**ENTRIES PROVIDED:**
== Segment start ==
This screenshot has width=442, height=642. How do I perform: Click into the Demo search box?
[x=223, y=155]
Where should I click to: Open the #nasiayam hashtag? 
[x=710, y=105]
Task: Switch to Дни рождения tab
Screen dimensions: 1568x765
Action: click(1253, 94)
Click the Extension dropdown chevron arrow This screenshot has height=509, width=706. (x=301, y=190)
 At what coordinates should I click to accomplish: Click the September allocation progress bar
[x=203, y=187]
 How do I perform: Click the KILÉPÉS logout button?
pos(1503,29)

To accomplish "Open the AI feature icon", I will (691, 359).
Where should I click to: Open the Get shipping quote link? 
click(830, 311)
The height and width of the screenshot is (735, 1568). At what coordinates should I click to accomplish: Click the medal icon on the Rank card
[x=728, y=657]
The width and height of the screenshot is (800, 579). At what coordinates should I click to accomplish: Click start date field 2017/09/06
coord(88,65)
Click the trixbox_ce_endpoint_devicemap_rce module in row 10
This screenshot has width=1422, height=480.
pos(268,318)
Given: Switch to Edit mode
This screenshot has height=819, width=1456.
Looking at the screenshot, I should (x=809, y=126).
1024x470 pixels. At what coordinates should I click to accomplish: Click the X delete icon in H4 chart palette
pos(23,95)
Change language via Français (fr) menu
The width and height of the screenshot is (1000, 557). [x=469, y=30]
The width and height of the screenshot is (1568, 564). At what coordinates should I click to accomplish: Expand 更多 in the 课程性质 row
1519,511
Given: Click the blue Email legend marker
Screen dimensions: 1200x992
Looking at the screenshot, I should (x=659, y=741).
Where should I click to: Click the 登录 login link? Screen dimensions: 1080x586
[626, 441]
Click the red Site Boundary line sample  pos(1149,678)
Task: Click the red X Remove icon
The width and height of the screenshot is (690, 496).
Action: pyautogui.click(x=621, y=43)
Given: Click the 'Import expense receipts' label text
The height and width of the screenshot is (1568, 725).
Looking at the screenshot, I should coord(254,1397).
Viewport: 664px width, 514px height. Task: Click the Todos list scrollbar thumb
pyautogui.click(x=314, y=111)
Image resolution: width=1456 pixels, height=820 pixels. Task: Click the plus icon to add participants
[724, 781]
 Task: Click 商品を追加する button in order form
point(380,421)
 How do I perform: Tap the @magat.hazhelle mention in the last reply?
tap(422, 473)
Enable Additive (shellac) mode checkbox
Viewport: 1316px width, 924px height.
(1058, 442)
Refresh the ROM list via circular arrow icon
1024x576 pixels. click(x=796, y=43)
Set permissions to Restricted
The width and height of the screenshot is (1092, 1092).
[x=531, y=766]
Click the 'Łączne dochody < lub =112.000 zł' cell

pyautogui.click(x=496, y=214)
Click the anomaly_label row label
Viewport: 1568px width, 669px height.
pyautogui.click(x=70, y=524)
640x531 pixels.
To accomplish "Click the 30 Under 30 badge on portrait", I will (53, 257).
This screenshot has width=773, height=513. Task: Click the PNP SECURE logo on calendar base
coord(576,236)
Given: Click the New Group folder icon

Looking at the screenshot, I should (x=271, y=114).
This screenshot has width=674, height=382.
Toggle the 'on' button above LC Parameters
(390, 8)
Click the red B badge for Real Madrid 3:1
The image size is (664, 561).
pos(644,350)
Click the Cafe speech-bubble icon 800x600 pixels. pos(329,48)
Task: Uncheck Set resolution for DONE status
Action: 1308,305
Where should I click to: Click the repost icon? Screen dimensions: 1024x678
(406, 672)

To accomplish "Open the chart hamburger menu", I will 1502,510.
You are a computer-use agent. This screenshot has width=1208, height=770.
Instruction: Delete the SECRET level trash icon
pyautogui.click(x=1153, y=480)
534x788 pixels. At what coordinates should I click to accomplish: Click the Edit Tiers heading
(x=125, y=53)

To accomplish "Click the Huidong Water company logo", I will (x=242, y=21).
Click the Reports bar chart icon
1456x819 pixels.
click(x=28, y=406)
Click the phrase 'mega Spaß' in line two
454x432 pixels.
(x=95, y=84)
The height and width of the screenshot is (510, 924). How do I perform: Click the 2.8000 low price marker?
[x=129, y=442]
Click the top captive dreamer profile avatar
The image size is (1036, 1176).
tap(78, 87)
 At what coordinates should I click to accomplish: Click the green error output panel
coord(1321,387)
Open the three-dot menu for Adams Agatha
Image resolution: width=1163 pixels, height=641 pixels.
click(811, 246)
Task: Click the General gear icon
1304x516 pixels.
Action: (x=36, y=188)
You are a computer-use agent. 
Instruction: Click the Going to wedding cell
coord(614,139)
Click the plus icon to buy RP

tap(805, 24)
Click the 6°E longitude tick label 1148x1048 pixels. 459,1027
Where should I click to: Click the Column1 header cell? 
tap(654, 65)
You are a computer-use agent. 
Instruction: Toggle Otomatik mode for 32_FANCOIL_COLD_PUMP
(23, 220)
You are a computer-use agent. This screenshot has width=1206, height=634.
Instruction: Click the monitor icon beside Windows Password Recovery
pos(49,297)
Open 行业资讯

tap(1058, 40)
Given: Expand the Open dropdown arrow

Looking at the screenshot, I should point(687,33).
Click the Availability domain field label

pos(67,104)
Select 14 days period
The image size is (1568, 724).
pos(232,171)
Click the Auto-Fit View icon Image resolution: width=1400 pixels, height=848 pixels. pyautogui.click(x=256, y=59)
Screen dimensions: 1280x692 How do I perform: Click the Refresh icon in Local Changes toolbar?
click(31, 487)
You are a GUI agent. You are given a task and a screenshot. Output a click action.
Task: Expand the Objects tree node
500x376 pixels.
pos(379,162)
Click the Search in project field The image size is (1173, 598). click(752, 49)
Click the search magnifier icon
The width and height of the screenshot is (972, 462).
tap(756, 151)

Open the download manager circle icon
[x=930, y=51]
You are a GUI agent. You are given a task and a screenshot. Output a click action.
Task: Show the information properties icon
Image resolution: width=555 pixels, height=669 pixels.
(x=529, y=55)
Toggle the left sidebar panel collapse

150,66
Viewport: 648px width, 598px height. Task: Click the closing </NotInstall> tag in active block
== Segment end ==
**PROBLEM DESCRIPTION:** Reproduce the whole listing verbatim.

**TASK RESPONSE:**
This screenshot has width=442, height=642. How do I perform: Click into the Demo search box?
[x=223, y=155]
Where should I click to: Open the #nasiayam hashtag? 
[x=710, y=105]
Task: Switch to Дни рождения tab
Screen dimensions: 1568x765
Action: click(1253, 94)
Click the Extension dropdown chevron arrow This screenshot has height=509, width=706. (x=301, y=190)
 At what coordinates should I click to accomplish: Click the September allocation progress bar
[x=203, y=187]
 How do I perform: Click the KILÉPÉS logout button?
pos(1503,29)

To accomplish "Open the AI feature icon", I will (691, 359).
Where should I click to: Open the Get shipping quote link? 
click(830, 311)
The height and width of the screenshot is (735, 1568). At what coordinates should I click to accomplish: Click the medal icon on the Rank card
[x=728, y=657]
The width and height of the screenshot is (800, 579). At what coordinates should I click to accomplish: Click start date field 2017/09/06
coord(88,65)
Click the trixbox_ce_endpoint_devicemap_rce module in row 10
This screenshot has width=1422, height=480.
pos(268,318)
Given: Switch to Edit mode
This screenshot has height=819, width=1456.
Looking at the screenshot, I should (x=809, y=126).
1024x470 pixels. At what coordinates should I click to accomplish: Click the X delete icon in H4 chart palette
pos(23,95)
Change language via Français (fr) menu
The width and height of the screenshot is (1000, 557). [x=469, y=30]
The width and height of the screenshot is (1568, 564). At what coordinates should I click to accomplish: Expand 更多 in the 课程性质 row
1519,511
Given: Click the blue Email legend marker
Screen dimensions: 1200x992
Looking at the screenshot, I should (x=659, y=741).
Where should I click to: Click the 登录 login link? Screen dimensions: 1080x586
[626, 441]
Click the red Site Boundary line sample  pos(1149,678)
Task: Click the red X Remove icon
The width and height of the screenshot is (690, 496).
Action: pyautogui.click(x=621, y=43)
Given: Click the 'Import expense receipts' label text
The height and width of the screenshot is (1568, 725).
Looking at the screenshot, I should coord(254,1397).
Viewport: 664px width, 514px height. Task: Click the Todos list scrollbar thumb
pyautogui.click(x=314, y=111)
Image resolution: width=1456 pixels, height=820 pixels. Task: Click the plus icon to add participants
[724, 781]
 Task: Click 商品を追加する button in order form
point(380,421)
 How do I perform: Tap the @magat.hazhelle mention in the last reply?
tap(422, 473)
Enable Additive (shellac) mode checkbox
Viewport: 1316px width, 924px height.
(1058, 442)
Refresh the ROM list via circular arrow icon
1024x576 pixels. click(x=796, y=43)
Set permissions to Restricted
The width and height of the screenshot is (1092, 1092).
[x=531, y=766]
Click the 'Łączne dochody < lub =112.000 zł' cell

pyautogui.click(x=496, y=214)
Click the anomaly_label row label
Viewport: 1568px width, 669px height.
pyautogui.click(x=70, y=524)
640x531 pixels.
To accomplish "Click the 30 Under 30 badge on portrait", I will (53, 257).
This screenshot has width=773, height=513. Task: Click the PNP SECURE logo on calendar base
coord(576,236)
Given: Click the New Group folder icon

Looking at the screenshot, I should (x=271, y=114).
This screenshot has width=674, height=382.
Toggle the 'on' button above LC Parameters
(390, 8)
Click the red B badge for Real Madrid 3:1
The image size is (664, 561).
pos(644,350)
Click the Cafe speech-bubble icon 800x600 pixels. pos(329,48)
Task: Uncheck Set resolution for DONE status
Action: 1308,305
Where should I click to: Click the repost icon? Screen dimensions: 1024x678
(406, 672)

To accomplish "Open the chart hamburger menu", I will 1502,510.
You are a computer-use agent. This screenshot has width=1208, height=770.
Instruction: Delete the SECRET level trash icon
pyautogui.click(x=1153, y=480)
534x788 pixels. At what coordinates should I click to accomplish: Click the Edit Tiers heading
(x=125, y=53)

To accomplish "Click the Huidong Water company logo", I will (x=242, y=21).
Click the Reports bar chart icon
1456x819 pixels.
click(x=28, y=406)
Click the phrase 'mega Spaß' in line two
454x432 pixels.
(x=95, y=84)
The height and width of the screenshot is (510, 924). How do I perform: Click the 2.8000 low price marker?
[x=129, y=442]
Click the top captive dreamer profile avatar
The image size is (1036, 1176).
tap(78, 87)
 At what coordinates should I click to accomplish: Click the green error output panel
coord(1321,387)
Open the three-dot menu for Adams Agatha
Image resolution: width=1163 pixels, height=641 pixels.
click(811, 246)
Task: Click the General gear icon
1304x516 pixels.
Action: (x=36, y=188)
You are a computer-use agent. 
Instruction: Click the Going to wedding cell
coord(614,139)
Click the plus icon to buy RP

tap(805, 24)
Click the 6°E longitude tick label 1148x1048 pixels. 459,1027
Where should I click to: Click the Column1 header cell? 
tap(654, 65)
You are a computer-use agent. 
Instruction: Toggle Otomatik mode for 32_FANCOIL_COLD_PUMP
(23, 220)
You are a computer-use agent. This screenshot has width=1206, height=634.
Instruction: Click the monitor icon beside Windows Password Recovery
pos(49,297)
Open 行业资讯

tap(1058, 40)
Given: Expand the Open dropdown arrow

Looking at the screenshot, I should point(687,33).
Click the Availability domain field label

pos(67,104)
Select 14 days period
The image size is (1568, 724).
pos(232,171)
Click the Auto-Fit View icon Image resolution: width=1400 pixels, height=848 pixels. pyautogui.click(x=256, y=59)
Screen dimensions: 1280x692 How do I perform: Click the Refresh icon in Local Changes toolbar?
click(31, 487)
You are a GUI agent. You are given a task and a screenshot. Output a click action.
Task: Expand the Objects tree node
500x376 pixels.
pos(379,162)
Click the Search in project field The image size is (1173, 598). click(752, 49)
Click the search magnifier icon
The width and height of the screenshot is (972, 462).
tap(756, 151)

Open the download manager circle icon
[x=930, y=51]
You are a GUI agent. You are given a task and a screenshot. Output a click action.
Task: Show the information properties icon
Image resolution: width=555 pixels, height=669 pixels.
(x=529, y=55)
Toggle the left sidebar panel collapse

150,66
Viewport: 648px width, 598px height. Task: Click the closing </NotInstall> tag in active block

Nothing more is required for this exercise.